We’re excited for the state and it makes us even prouder of our ARRA-funded MIRC project. We feel like the old timers with five months under our belt. Our 11 demonstration communities spent the summer working on their strategies to improve broadband adoption locally. They have unveiled RFPs locally asking folks to submit projects for their consideration. The RDCs have been helping to spread the word beyond the demonstration community borders.
Our project partners have been honing their offerings to meet the needs of the communities. Some folks, such as the University of Minnesota Extension, have hired staff members to manage the program. Other programs, such as PCs for People, have been busy putting computers in the communities and picking up discarded computers to refurbish. We’re in a groove and we’re happy to share our story.
I was pleased to co-present with Bill Coleman and LaDonna Boyd about the Intelligent Community Forum at the annual development conference at DEED. The Intelligent Community Forum provides the underpinnings for our Minnesota Intelligent Rural Communities project. You can learn more from our presentation below.
The idea is for communities to build upon a base of solid broadband infrastructure, to pursue the creation, attraction and support of knowledge workers; spur innovation; and address digital inclusion. Communities create their marketing/advocacy story based on these assets.
We’re going to look further into the Intelligent Community Forum with Robert Bell and others October 13-14 at the 2010 Blandin Broadband Conference: Cultivating the Culture of Use.

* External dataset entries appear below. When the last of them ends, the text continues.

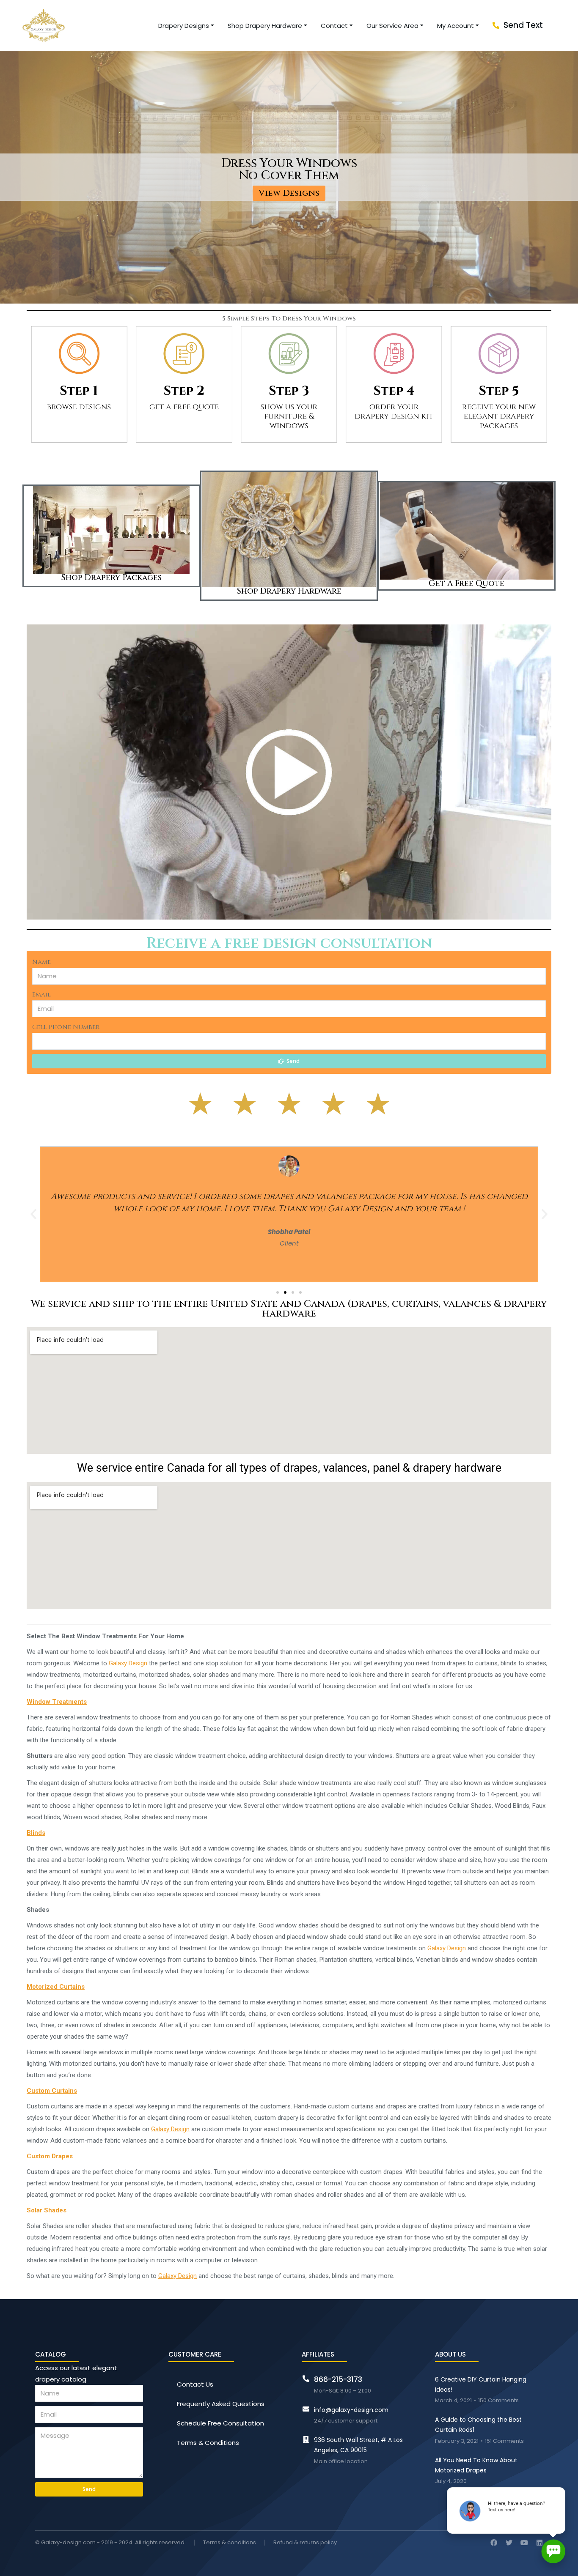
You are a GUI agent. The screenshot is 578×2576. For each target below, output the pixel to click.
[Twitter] (509, 2542)
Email (41, 994)
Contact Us (195, 2384)
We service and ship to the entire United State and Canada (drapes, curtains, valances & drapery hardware (289, 1309)
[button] (289, 193)
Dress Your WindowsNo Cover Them (289, 169)
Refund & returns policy (305, 2542)
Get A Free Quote (466, 583)
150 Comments (498, 2400)
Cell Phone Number (66, 1027)
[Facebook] (493, 2542)
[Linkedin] (539, 2542)
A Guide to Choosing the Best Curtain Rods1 (478, 2424)
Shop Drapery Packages (111, 577)
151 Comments (504, 2441)
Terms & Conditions (208, 2442)
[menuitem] (186, 25)
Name (41, 962)
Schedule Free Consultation (220, 2423)
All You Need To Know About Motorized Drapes (476, 2465)
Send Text (523, 25)
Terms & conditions (229, 2542)
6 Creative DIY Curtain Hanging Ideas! (480, 2384)
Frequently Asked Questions (220, 2403)
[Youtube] (524, 2542)
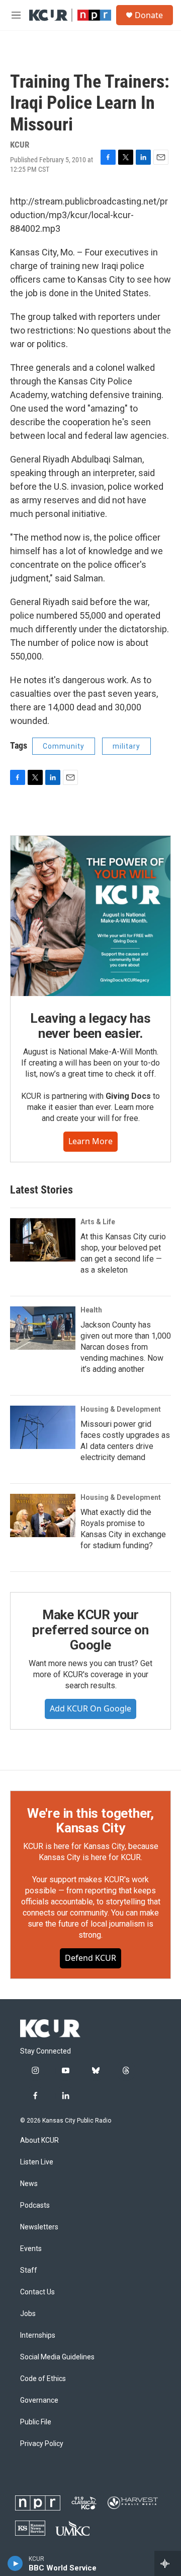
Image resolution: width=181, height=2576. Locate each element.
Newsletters (39, 2227)
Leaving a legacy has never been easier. (90, 1026)
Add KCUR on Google (90, 1708)
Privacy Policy (41, 2444)
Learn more (90, 1141)
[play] (15, 2563)
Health (91, 1310)
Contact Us (37, 2292)
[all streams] (167, 2563)
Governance (39, 2400)
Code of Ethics (43, 2379)
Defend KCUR (90, 1957)
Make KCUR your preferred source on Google (90, 1630)
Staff (28, 2270)
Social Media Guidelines (57, 2357)
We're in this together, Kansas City (90, 1821)
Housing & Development (120, 1409)
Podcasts (35, 2205)
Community (63, 746)
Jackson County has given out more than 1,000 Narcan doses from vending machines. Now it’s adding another (125, 1347)
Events (31, 2249)
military (126, 746)
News (29, 2184)
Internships (37, 2335)
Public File (35, 2422)
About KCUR (39, 2140)
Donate (149, 15)
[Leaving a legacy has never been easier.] (90, 916)
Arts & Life (97, 1222)
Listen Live (36, 2162)
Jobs (28, 2314)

We will hear from experts, researchers, students and folks in the field who are creating programs to help boost broadband use in their communities. We will also have time and space for attendees to ask questions and tell their stories, and follow up on the work of the Minnesota Ultra High-Speed Broadband Taskforce to answer the question, “Where are we now – one year later?”
The conference is open to everyone. We’re hoping to get a great variety of voices to help paint that picture of where we are – and maybe to start talking about where we will be next year.